__PASSAGE FOR REVIEW__
American activist and politician

Clara Latourell Larsson (1875 – June 23, 1939) was an activist and politician in Oregon. In 1913, she was elected as the first female and first Native American mayor of Troutdale, Oregon, becoming only the second woman to serve as mayor statewide.

== Early life ==
Clara Latourell was born in 1875 in Latourell, Oregon, a town founded by her "Gorge Royalty" family. She was also part-Indigenous through her grandmother Betsy White Wing, a Yakama woman from a village near what today is Washougal, Washington.

She settled in Troutdale and married local "scoundrel" Arch Young, who abandoned her. After the couple's divorce, she remarried saloon owner John Larsson. Her two children both became ill and died at a young age.

== Political career ==
Larsson became heavily involved in public life in Troutdale, serving as a clerk for the local school board. She also taught music at the city's school.

In 1912, women in Oregon gained the right to vote in elections within the state. A year later, in December 1913, Larsson defeated incumbent S.A. Edmunson, a saloonkeeper, by five votes to become mayor of Troutedale. When she took office in 1914, she became the city's first female mayor, as well as only the second female mayor statewide, after Clara C. Munson of Warrenton. She was also Troutdale's first Native American mayor.

Larsson served as a "voice of reason" in a rowdy saloon town, establishing the city's first library and its first speed limit, 15 miles per hour. She also spearheaded the city's rebuilding after parts of the area were damaged in a 1915 fire. She governed during the Temperance movement and Prohibition, overseeing—perhaps against her will—the shutdown of the city's saloons, including her own husband's, in 1915. The loss of income from saloon licensing fees forced the town to begin issuing taxes for the first time.

Larsson was re-elected and served two terms as mayor. Then, in 1924, her friend and fellow female activist Laura Bullock Harlow was elected to succeed her. However, Larsson remained in public office as a member of the Troutdale City Council, where she continued to serve until her death.

== Death and legacy ==
Larsson died in 1939.

Decades later, Troutdale erected a life-size bronze statue of Larsson, sculpted by Marlena Nielsen, in its Mayors Square.

__DATA RECORDS__
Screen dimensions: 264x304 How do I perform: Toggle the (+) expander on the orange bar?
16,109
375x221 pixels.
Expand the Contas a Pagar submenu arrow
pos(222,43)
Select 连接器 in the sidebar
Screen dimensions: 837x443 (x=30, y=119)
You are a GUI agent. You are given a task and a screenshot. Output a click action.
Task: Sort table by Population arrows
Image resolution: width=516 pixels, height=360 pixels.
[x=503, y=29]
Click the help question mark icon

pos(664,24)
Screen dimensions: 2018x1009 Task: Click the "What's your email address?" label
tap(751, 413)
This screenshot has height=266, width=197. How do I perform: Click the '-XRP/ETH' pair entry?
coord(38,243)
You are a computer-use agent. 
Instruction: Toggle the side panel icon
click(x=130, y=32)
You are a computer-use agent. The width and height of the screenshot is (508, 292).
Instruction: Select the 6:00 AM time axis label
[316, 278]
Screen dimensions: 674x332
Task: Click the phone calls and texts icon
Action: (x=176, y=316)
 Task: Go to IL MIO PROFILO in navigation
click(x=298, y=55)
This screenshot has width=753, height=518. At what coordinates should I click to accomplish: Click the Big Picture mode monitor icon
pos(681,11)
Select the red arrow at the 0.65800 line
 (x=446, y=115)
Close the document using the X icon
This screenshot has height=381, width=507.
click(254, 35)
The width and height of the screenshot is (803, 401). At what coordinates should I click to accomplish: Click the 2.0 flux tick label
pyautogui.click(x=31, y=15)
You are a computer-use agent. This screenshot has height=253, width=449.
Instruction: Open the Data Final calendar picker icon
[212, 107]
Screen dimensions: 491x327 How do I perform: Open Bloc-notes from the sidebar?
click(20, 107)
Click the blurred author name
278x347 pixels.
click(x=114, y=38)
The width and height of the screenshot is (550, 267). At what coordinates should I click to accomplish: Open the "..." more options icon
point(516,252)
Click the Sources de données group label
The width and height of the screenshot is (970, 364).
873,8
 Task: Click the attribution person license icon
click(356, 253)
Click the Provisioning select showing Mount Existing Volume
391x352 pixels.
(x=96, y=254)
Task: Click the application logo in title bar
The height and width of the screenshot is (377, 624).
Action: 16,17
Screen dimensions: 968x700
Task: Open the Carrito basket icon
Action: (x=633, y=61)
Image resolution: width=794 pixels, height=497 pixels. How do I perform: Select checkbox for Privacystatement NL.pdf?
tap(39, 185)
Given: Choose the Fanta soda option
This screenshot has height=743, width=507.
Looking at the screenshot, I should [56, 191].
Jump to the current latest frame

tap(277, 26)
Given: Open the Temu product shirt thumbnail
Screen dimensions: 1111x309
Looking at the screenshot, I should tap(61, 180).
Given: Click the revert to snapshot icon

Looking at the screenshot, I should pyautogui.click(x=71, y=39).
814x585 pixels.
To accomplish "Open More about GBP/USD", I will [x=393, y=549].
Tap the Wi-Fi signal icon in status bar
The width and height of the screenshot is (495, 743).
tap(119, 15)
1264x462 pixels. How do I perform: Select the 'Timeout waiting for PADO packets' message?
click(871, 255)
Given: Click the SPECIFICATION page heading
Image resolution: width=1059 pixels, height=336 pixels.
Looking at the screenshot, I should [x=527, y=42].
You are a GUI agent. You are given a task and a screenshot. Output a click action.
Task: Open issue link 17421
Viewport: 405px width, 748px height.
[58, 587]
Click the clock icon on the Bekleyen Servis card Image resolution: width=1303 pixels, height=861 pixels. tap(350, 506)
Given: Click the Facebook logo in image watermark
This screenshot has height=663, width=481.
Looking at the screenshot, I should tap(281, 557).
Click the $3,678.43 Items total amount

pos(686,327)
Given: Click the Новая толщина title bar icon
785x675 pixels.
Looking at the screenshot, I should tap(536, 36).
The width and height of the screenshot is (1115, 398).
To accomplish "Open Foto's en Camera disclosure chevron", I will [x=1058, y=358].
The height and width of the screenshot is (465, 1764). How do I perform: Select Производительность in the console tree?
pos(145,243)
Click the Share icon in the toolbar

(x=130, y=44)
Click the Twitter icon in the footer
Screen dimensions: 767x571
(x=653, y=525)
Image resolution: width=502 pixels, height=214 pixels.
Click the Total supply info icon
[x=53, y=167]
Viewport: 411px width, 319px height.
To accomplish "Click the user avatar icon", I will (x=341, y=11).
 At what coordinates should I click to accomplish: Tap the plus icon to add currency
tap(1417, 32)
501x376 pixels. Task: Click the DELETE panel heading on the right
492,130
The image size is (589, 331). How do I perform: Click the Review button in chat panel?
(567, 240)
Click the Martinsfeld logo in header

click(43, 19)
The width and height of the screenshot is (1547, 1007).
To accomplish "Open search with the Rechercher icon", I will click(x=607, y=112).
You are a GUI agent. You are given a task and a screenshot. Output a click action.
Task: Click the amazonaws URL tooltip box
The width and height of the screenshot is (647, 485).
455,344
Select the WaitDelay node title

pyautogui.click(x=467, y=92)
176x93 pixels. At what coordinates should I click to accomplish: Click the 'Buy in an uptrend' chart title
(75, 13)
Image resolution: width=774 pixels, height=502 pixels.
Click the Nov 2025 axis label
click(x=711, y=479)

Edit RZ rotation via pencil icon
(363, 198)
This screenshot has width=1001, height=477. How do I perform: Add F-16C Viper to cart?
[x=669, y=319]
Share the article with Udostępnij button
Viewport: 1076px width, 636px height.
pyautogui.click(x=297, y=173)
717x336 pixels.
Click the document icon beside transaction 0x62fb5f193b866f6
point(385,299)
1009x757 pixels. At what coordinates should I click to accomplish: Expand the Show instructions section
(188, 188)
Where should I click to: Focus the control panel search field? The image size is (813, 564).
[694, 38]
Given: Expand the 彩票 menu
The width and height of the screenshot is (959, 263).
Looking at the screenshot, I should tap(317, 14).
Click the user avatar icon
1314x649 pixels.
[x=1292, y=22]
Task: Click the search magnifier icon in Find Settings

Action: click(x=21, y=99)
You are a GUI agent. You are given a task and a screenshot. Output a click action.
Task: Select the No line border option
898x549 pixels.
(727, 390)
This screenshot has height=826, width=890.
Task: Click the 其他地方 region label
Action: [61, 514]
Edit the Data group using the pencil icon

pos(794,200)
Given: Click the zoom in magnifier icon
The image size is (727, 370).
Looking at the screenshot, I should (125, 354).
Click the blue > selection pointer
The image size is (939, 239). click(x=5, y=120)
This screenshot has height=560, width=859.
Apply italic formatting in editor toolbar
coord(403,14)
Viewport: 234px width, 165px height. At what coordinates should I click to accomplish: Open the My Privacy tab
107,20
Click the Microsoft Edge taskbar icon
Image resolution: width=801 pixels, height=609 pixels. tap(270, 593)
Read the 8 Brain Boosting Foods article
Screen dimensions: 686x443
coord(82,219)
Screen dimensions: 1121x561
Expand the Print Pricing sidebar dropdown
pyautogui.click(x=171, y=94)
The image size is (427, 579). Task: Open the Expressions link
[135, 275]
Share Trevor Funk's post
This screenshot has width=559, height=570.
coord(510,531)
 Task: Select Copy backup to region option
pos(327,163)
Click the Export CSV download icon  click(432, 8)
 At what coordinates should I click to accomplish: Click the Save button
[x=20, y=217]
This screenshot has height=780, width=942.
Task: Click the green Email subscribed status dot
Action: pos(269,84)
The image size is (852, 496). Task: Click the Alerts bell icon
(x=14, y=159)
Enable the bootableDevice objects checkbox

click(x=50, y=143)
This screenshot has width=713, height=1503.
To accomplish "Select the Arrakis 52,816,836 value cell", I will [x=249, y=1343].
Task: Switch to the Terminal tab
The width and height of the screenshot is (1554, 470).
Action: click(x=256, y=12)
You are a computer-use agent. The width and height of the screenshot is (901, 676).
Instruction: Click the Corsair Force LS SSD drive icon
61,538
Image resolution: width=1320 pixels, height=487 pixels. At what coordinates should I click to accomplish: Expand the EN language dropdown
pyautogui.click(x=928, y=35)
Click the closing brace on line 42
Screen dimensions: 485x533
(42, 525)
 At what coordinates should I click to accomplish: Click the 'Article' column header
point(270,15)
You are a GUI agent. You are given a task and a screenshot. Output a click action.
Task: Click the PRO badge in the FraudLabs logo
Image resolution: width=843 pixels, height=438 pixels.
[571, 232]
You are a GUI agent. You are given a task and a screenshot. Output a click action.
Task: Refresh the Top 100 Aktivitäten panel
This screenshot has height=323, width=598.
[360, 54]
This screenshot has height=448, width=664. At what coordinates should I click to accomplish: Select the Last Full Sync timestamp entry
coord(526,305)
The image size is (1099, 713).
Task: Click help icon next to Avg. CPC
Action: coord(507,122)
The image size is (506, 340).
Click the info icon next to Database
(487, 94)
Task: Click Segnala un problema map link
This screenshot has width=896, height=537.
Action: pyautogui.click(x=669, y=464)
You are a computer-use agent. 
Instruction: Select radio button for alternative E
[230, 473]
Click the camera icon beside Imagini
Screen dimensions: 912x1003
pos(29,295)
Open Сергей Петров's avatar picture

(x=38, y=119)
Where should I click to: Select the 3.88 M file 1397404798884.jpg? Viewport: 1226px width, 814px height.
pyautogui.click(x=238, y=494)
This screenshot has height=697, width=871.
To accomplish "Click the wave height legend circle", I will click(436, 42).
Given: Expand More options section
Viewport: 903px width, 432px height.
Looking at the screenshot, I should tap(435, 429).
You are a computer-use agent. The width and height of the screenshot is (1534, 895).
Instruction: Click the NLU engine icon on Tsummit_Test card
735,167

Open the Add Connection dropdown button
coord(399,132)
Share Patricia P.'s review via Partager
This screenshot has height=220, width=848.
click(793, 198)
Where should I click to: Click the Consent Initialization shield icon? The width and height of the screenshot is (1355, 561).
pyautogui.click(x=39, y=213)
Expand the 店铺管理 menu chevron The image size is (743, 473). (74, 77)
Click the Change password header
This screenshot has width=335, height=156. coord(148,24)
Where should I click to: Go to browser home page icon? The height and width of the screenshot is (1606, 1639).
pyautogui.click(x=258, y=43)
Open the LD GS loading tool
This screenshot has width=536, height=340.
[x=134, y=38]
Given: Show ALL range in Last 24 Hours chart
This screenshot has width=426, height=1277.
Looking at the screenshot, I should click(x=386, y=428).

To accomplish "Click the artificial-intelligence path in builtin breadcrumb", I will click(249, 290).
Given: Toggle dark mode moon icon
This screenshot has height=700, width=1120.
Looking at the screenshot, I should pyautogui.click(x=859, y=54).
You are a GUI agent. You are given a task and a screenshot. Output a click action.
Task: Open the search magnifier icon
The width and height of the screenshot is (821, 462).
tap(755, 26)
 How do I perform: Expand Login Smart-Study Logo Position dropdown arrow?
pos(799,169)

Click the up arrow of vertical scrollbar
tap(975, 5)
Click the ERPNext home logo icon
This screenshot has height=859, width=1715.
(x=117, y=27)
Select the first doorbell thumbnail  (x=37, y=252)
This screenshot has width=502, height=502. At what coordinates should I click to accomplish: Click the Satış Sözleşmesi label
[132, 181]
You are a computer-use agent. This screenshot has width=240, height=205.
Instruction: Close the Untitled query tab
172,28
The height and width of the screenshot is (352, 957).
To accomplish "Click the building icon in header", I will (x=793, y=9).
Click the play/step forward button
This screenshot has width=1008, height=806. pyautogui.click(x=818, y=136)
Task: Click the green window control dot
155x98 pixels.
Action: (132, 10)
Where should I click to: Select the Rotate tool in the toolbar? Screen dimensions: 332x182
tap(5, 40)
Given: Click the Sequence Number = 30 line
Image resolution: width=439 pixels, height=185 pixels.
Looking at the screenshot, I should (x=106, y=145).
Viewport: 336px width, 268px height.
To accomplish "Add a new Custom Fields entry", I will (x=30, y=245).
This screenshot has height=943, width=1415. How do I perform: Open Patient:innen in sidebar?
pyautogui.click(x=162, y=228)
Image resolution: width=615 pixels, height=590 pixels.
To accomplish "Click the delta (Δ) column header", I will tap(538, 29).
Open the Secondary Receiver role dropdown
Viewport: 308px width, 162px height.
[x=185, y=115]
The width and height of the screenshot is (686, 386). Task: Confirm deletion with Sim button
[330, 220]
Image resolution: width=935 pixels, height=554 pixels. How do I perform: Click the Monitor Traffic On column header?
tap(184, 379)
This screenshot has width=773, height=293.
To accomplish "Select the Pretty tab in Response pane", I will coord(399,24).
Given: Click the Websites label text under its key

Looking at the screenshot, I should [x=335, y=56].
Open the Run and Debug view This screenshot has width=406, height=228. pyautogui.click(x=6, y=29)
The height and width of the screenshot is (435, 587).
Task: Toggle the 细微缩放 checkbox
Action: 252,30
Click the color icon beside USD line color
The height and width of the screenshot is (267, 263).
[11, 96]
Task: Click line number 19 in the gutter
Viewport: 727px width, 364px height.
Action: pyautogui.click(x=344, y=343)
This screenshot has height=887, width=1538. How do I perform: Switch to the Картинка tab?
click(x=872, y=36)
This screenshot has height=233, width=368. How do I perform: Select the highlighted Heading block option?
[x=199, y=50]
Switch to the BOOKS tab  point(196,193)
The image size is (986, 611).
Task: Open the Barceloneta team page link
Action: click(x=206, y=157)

__DESCRIPTION OF THE TASK__
Answer these questions from the article on Clara Latourell Larsson:
1. What was the name of her Yakama grandmother?
2. What speed limit did she establish in Troutdale?
3. Who was elected to succeed her as mayor in 1924?

__ANSWER TO THIS TASK__
1. Betsy White Wing
2. 15 miles per hour
3. Laura Bullock Harlow